▶ **Given request**
Please set out all the records below as a numbered list with the blank lines dropped, and leave the pictures out of your answer.

▶ **Source material**

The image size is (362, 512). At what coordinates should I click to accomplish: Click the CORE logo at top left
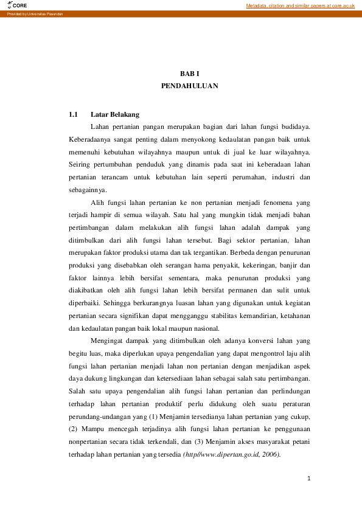point(18,5)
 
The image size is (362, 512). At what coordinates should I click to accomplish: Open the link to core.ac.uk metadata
point(300,5)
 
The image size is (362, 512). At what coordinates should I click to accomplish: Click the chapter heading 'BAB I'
point(189,74)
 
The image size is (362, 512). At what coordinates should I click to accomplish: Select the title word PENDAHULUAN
point(189,86)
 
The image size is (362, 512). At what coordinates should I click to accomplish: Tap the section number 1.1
point(74,114)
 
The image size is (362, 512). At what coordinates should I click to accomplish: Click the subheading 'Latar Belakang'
point(115,114)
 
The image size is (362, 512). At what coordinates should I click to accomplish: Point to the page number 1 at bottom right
point(310,479)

▶ **Full output**
1. The image size is (362, 512). At what coordinates should I click to accomplish: Click the CORE logo at top left
2. point(18,5)
3. The image size is (362, 512). At what coordinates should I click to accomplish: Open the link to core.ac.uk metadata
4. point(300,5)
5. The image size is (362, 512). At what coordinates should I click to accomplish: Click the chapter heading 'BAB I'
6. point(189,74)
7. The image size is (362, 512). At what coordinates should I click to accomplish: Select the title word PENDAHULUAN
8. point(189,86)
9. The image size is (362, 512). At what coordinates should I click to accomplish: Tap the section number 1.1
10. point(74,114)
11. The image size is (362, 512). At what coordinates should I click to accomplish: Click the subheading 'Latar Belakang'
12. point(115,114)
13. The image size is (362, 512). At what coordinates should I click to accomplish: Point to the page number 1 at bottom right
14. point(310,479)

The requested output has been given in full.